De l’eau, tu comprends ?
- Et alors ? Puisque ça marche, où est le problème ?
- Oh, il n’a pas de problème, bien sûr. Tes résultats scolaires sont très bons. Nous sommes
tous contents. Mais tes gouttes, c’est de l’eau : ça veut dire que tu n’es pas obligé de les
boire tous les matins. Ce n’est pas la peine, tu comprends ?
Arnaud a réfléchi un moment, puis il a décidé : « Je n’essaierai pas d’arrêter de prendre
mes gouttes chaque matin, même si c’est de l’eau ! »

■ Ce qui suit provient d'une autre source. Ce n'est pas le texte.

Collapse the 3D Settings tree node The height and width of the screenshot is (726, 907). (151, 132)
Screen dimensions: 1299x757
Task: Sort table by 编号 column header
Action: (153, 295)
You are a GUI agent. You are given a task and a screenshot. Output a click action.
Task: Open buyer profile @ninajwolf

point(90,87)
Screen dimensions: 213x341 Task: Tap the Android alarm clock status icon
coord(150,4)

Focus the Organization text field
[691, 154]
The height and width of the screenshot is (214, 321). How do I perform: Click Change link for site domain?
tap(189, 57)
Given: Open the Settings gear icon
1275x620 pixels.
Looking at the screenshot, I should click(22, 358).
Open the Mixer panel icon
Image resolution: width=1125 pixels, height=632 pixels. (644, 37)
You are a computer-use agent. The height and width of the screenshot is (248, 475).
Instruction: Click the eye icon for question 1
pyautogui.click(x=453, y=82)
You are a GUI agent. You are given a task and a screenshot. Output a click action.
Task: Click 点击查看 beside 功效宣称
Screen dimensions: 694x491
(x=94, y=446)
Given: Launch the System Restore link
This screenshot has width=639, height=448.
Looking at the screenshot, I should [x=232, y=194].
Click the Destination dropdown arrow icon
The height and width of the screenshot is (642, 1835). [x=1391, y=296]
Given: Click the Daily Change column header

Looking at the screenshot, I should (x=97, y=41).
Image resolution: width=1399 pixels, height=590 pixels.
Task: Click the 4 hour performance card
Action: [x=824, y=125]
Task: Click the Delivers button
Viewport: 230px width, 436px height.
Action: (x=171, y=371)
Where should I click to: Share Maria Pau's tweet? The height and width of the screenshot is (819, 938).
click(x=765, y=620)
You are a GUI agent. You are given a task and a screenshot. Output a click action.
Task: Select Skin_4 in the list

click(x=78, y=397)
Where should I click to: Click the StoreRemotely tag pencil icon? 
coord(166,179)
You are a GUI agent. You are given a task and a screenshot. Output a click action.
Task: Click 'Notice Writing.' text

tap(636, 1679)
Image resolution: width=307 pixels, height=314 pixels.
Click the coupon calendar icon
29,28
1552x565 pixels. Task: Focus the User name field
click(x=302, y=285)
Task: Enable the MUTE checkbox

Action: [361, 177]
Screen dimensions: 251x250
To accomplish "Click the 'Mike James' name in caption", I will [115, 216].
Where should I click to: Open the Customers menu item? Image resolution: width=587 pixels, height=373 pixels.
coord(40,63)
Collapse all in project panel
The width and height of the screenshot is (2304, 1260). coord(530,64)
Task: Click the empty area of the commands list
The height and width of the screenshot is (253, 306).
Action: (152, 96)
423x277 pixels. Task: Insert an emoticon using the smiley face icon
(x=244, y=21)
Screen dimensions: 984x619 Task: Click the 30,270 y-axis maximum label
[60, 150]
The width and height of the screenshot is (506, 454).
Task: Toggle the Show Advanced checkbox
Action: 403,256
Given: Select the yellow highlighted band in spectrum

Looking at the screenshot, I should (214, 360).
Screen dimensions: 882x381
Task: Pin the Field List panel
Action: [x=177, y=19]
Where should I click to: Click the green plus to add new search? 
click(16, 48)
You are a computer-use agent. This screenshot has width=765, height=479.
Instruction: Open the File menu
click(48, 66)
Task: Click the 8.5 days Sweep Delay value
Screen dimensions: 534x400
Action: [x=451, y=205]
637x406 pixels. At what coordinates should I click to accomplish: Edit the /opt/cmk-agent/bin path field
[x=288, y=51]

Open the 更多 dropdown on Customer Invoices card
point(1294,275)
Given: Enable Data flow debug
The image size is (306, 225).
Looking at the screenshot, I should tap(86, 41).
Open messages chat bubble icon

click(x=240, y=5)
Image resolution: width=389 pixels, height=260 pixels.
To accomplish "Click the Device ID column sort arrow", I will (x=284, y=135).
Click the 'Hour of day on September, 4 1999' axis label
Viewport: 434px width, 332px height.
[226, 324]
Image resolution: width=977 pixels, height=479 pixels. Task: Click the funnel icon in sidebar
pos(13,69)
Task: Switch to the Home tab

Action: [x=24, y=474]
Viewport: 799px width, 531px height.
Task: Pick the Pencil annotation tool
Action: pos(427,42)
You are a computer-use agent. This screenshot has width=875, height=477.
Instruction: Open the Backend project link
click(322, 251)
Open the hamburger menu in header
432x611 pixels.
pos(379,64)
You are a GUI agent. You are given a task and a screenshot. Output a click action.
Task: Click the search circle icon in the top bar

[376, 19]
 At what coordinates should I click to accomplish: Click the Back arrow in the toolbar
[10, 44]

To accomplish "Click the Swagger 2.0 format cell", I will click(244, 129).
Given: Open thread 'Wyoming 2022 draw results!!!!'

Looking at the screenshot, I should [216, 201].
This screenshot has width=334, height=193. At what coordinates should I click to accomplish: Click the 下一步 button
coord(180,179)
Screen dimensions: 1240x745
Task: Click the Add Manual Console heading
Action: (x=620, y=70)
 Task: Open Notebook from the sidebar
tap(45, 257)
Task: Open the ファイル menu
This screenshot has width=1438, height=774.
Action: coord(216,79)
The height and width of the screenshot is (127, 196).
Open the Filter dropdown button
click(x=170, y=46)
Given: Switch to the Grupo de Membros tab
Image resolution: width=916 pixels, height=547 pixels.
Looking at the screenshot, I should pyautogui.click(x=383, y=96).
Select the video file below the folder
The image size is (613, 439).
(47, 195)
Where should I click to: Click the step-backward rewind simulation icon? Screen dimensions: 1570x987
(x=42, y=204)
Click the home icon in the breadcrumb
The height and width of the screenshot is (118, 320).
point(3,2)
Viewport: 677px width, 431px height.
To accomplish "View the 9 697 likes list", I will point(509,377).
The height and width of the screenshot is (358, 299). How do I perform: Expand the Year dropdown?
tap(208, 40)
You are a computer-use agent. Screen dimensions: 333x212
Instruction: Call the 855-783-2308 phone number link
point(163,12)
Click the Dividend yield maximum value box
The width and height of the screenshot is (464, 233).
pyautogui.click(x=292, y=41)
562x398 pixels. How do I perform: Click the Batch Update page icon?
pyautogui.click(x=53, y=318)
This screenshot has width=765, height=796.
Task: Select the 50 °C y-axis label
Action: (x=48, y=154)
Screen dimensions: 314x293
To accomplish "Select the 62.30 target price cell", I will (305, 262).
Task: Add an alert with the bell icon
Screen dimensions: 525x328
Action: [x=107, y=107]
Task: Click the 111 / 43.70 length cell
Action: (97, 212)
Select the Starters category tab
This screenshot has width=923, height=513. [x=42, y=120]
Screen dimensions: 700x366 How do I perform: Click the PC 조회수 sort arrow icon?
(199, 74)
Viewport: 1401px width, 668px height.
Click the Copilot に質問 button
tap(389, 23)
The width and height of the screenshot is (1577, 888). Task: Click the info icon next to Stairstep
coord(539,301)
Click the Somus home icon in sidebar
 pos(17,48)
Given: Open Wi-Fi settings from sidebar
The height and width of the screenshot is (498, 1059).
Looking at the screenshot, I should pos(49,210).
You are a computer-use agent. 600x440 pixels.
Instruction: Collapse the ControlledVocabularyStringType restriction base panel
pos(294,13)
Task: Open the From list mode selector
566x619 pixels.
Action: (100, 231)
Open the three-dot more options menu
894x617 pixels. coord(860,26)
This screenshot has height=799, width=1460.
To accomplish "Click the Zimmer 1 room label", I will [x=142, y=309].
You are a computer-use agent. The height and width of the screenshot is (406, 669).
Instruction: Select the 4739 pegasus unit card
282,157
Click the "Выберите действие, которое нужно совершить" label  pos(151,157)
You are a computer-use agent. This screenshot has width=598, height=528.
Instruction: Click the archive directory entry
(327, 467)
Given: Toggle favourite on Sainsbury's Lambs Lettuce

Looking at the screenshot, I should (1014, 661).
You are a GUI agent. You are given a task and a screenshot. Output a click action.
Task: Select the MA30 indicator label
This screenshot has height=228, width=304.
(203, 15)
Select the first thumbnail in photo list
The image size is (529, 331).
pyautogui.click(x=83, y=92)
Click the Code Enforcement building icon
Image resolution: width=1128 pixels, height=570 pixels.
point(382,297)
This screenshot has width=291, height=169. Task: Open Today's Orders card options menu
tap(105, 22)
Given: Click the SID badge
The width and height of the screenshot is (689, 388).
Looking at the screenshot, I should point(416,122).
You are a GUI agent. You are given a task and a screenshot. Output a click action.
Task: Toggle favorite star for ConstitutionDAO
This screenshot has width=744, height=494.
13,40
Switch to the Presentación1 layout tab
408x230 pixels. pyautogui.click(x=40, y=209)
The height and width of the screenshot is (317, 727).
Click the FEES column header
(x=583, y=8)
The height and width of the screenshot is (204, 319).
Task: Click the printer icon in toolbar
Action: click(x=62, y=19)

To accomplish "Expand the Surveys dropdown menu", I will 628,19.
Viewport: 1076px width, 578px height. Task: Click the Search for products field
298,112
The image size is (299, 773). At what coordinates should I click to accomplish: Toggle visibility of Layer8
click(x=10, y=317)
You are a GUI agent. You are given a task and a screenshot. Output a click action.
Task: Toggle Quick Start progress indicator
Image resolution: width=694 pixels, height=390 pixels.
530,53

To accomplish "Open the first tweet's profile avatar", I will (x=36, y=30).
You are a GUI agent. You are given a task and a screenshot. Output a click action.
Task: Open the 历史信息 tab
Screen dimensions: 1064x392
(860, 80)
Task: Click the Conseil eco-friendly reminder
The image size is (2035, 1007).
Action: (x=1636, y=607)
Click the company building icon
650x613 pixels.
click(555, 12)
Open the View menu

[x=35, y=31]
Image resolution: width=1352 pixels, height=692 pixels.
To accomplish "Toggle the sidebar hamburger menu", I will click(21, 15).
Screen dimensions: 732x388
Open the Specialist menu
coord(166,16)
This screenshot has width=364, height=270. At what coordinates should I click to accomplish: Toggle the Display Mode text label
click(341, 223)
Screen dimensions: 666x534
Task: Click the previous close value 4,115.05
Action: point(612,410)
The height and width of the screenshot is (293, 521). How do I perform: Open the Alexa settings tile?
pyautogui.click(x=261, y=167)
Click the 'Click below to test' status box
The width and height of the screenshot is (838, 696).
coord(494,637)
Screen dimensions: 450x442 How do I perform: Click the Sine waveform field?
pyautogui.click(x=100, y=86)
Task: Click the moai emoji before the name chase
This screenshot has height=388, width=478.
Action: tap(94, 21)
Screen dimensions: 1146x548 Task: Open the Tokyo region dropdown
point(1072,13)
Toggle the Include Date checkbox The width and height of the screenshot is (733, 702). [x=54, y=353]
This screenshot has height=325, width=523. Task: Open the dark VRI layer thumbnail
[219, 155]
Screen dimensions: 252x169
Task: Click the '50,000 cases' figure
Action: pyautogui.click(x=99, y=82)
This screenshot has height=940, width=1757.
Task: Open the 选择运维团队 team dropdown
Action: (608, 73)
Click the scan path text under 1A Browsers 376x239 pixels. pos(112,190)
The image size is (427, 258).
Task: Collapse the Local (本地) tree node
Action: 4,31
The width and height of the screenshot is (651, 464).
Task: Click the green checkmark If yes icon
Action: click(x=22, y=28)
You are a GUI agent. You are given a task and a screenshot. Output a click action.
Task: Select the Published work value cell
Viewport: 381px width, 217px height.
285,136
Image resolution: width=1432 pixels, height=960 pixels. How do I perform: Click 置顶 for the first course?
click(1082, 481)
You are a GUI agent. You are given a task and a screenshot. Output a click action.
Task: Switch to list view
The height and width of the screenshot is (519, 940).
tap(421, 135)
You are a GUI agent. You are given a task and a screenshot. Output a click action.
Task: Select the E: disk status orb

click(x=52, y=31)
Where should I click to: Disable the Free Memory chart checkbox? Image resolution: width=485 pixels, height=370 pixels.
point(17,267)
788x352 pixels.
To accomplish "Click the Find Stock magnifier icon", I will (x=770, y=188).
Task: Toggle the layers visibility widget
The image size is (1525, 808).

- Mais pourquoi ? a demandé son père.
- Tu vois, a expliqué Arnaud, avant, je ne prenais pas de gouttes et j’avais un problème à
l’école ; maintenant, je n’ai plus de problème et je prends des gouttes. Quelque chose a
changé.
- D’accord, mais...
- Attends ! Je n’ai pas fini. L’important n’est pas de savoir si la solution est dans les gouttes
ou dans mon cerveau. L’important, c’est de savoir si ça fonctionne ou pas. Et, précisément, ça fonctionne, non ?
Le père d’Arnaud n’a rien trouvé à répondre.